» **WORK TO COMPLETE**
Could you print every one of the records below line for line, keeping each character as it stands?

» **RECORDS SUPPLIED**
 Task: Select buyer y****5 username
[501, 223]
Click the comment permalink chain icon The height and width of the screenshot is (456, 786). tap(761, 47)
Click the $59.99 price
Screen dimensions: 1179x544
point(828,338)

» **FULL SOLUTION**
 Task: Select buyer y****5 username
[501, 223]
Click the comment permalink chain icon The height and width of the screenshot is (456, 786). tap(761, 47)
Click the $59.99 price
Screen dimensions: 1179x544
point(828,338)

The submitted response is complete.